As I see it, the Coaching Leadership Style is loosely defined compared to many of the other leadership styles. As concluded in the literature section in a paper by Berg and Karlsen at BI Norwegian Business School, there are few concrete descriptions and research of the Coaching Leadership Style. One definition of coaching leadership style they list in their paper:
“Coaching Leadership Style helps employees develop personally and with a long-term perspective. The leader supports and challenges colleagues, with the intent of helping them achieve individual development goals.” The source they gave is Meyers 2012.
What Are the Elements & Characteristics of Coaching Leadership?
Coaching is an art. It is complex and easy to fail at. Some key elements and characteristics are required in order to create a platform enabling success. Coaching leadership depends heavily on the leader’s ability to direct and support. Furthermore, the cause and effect can be unclear and confusing, making it difficult to calibrate the coaching style quickly.
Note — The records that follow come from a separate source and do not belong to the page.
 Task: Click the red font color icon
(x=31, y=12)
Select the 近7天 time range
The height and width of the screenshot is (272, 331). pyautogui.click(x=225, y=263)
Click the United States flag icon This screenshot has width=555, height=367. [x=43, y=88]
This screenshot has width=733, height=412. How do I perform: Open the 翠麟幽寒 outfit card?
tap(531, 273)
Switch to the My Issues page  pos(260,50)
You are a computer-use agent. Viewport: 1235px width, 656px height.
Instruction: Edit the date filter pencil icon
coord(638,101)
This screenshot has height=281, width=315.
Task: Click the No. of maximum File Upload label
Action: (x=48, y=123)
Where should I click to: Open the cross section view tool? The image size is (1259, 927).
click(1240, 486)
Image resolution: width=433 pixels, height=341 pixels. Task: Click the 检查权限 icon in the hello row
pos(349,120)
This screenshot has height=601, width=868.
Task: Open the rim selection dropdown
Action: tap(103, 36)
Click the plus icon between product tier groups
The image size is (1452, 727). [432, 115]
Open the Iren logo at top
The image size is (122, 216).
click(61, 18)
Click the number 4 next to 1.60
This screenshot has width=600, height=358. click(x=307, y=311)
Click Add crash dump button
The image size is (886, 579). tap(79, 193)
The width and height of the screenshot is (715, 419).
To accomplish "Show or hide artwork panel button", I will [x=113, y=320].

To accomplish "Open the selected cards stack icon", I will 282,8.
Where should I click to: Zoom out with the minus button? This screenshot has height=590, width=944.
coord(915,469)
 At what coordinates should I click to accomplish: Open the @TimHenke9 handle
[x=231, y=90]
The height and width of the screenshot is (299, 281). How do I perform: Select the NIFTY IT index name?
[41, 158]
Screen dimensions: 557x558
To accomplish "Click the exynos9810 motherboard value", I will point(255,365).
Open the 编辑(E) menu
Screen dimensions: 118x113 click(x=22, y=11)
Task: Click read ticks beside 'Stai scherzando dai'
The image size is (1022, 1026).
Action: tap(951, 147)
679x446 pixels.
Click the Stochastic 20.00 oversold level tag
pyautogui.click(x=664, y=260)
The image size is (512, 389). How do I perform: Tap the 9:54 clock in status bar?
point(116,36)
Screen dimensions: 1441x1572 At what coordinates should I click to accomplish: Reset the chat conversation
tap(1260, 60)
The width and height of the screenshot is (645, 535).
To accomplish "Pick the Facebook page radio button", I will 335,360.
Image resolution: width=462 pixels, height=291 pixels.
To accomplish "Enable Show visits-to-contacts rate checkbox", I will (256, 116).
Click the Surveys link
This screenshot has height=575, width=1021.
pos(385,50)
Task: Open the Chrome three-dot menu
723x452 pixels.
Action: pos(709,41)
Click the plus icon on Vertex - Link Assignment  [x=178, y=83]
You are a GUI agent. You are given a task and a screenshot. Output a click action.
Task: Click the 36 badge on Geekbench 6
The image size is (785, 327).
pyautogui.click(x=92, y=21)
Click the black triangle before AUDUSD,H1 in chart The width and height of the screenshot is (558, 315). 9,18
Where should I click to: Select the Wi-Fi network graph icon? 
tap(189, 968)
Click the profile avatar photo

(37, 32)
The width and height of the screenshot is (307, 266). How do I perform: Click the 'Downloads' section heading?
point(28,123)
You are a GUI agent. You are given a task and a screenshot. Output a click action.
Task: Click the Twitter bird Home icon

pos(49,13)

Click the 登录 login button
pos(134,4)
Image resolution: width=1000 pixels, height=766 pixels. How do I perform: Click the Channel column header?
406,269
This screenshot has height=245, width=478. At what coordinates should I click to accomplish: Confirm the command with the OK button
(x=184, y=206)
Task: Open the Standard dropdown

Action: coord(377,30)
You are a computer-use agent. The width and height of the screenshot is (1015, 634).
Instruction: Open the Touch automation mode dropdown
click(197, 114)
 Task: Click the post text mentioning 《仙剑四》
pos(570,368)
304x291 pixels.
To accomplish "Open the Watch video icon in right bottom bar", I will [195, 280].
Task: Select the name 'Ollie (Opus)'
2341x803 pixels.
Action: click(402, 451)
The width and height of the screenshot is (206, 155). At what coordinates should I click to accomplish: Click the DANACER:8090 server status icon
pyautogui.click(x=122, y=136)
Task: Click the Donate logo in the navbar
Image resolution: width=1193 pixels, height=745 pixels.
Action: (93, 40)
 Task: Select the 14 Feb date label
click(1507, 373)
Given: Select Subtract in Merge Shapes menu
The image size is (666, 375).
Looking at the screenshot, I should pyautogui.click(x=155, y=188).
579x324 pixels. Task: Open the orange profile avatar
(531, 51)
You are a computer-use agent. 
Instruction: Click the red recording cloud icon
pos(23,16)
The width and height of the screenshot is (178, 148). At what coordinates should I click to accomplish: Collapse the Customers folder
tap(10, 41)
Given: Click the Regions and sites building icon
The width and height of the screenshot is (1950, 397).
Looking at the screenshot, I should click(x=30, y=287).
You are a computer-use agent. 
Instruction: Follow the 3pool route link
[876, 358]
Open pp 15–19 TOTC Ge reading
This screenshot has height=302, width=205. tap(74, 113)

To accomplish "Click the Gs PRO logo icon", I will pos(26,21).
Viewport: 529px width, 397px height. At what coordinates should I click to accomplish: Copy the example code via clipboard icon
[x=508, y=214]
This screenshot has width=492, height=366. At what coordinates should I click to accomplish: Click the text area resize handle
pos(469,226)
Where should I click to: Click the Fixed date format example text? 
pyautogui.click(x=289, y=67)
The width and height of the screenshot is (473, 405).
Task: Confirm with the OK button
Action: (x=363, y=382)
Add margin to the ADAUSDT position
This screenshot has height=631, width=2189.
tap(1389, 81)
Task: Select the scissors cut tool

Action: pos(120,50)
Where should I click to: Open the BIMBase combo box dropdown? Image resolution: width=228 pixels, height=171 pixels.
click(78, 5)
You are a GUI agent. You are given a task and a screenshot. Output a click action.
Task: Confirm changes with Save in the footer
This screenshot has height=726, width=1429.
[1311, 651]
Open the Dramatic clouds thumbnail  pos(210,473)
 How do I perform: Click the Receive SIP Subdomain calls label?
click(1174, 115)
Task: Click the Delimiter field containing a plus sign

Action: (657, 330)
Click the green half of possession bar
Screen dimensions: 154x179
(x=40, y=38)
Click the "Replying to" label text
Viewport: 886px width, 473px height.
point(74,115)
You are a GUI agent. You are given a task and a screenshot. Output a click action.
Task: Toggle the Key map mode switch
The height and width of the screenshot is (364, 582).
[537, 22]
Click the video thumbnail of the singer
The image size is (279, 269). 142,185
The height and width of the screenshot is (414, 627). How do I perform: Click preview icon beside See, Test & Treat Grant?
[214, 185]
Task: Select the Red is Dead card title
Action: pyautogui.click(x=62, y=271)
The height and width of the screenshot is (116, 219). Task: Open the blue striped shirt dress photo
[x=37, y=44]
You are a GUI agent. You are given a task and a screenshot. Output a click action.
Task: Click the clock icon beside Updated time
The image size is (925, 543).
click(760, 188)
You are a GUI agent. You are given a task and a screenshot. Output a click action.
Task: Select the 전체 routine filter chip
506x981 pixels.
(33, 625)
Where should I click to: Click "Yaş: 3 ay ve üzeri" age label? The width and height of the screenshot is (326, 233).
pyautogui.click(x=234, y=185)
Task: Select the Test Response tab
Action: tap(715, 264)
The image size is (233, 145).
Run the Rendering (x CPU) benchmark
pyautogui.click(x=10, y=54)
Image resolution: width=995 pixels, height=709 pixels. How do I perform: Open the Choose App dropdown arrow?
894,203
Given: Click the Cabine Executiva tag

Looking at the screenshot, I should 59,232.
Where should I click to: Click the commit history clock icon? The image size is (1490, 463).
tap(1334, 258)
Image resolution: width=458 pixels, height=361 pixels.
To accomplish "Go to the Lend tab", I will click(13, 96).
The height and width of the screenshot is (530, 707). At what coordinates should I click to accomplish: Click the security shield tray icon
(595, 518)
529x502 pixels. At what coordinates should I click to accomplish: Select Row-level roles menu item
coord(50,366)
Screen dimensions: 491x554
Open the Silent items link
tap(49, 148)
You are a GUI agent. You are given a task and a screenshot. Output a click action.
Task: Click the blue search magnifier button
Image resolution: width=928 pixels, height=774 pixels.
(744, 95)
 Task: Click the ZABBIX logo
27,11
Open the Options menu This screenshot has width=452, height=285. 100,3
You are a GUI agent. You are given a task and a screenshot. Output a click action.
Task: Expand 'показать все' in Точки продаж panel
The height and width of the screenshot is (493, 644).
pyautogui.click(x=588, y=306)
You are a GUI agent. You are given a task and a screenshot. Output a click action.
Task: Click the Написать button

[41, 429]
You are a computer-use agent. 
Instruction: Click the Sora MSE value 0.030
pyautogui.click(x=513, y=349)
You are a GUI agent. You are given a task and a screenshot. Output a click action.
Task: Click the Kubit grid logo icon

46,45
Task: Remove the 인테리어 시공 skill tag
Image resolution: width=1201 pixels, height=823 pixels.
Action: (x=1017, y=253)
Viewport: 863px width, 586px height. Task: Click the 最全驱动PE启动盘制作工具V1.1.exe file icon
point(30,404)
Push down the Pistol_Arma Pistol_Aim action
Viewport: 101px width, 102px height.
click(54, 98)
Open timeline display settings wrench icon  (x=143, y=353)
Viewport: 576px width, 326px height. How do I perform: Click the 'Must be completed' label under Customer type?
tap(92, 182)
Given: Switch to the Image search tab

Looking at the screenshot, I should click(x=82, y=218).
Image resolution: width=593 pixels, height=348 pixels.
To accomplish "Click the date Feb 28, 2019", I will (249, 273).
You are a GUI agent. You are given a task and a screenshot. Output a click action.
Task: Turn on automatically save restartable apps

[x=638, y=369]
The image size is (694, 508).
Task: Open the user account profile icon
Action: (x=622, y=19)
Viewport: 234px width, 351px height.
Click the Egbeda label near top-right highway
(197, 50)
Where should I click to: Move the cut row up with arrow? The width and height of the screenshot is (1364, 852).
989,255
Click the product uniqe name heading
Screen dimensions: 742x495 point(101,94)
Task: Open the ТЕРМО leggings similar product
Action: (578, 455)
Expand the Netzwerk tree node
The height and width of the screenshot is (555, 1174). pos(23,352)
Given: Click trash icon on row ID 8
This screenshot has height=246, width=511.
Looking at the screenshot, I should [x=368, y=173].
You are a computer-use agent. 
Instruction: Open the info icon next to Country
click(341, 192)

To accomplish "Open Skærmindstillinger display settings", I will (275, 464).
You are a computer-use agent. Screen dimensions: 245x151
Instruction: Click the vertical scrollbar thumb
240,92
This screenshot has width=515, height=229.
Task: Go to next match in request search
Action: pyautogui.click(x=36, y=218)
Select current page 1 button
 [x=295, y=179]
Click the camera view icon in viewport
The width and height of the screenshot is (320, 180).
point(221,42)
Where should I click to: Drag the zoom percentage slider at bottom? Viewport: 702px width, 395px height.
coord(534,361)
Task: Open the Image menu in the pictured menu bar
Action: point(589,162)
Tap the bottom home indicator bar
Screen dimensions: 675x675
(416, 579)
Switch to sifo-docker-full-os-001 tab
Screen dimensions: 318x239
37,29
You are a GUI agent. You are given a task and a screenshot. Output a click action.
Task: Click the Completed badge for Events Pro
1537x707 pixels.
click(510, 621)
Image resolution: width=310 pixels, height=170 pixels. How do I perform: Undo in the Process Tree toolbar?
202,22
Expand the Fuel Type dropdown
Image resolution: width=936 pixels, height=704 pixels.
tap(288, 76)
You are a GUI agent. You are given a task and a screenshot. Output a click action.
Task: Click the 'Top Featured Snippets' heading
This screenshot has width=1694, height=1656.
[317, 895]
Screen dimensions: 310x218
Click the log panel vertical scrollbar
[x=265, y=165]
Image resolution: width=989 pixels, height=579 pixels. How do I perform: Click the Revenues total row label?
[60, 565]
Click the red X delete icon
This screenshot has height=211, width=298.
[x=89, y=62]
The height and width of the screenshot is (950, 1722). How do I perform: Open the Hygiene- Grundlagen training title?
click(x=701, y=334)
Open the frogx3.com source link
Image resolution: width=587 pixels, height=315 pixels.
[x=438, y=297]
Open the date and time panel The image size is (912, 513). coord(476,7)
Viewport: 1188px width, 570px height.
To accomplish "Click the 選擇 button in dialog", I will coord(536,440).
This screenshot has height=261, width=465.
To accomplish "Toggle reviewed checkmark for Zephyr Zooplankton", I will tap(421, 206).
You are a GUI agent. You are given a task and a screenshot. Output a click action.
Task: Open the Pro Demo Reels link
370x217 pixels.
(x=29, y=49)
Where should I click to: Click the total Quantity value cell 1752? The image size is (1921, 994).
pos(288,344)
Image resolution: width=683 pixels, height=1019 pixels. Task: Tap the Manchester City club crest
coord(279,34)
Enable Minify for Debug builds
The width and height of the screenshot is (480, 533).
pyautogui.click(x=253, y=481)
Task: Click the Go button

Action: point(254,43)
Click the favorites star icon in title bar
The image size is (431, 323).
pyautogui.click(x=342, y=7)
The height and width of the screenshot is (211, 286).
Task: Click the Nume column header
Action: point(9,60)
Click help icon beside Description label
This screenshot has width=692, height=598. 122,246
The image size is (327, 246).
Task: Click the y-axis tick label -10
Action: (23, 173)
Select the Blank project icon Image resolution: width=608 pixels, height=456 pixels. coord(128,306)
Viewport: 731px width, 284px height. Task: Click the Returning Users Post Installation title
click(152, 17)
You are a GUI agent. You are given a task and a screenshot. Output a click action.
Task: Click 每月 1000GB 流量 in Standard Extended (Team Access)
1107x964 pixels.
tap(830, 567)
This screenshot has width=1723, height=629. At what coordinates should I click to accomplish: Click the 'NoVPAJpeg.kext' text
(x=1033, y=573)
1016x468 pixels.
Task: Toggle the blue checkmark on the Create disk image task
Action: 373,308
A coach won’t create a successful team if the team doesn’t collaborate. It’s less about maintaining hierarchy and status and more about supporting what’s best for the team. Sure, the coach will give directions to help team members develop their skills, but this is still within a collaborative environment.
A key item in collaboration is to spend a lot of time with the people you coach and being clear on the purpose as well as the long-term goal of the coaching approach and how you will accomplish this goal together.
Good collaboration also reduces the need of being directive or autocratic – both negatively affecting any coaching leadership attempts. For tips on collaboration, consider the democratic leadership style as well.
Helping people become their best selves isn’t a simple task. A coach should think creatively about how to approach the coaching process so that each team member is developed and the team collectively achieves the best result. It’s a process of great commitment and sacrifice but the final outcome of this creative effort can be life-changing. Having a coaching mindset also requires that the leader believes in his or her capability in having a true impact on another individual. A coaching mindset also means that you as a leader truly and deeply care about the individual being coached. Coaching cannot be done on the surface and “for show”, it simply will not work, and it will not have any impact. Check out this book, which contains most of the things you need to learn about coaching in business, including having a coaching mindset: Unlocking Potential: 7 Coaching Skills That Transform Individuals, Teams, and Organizations.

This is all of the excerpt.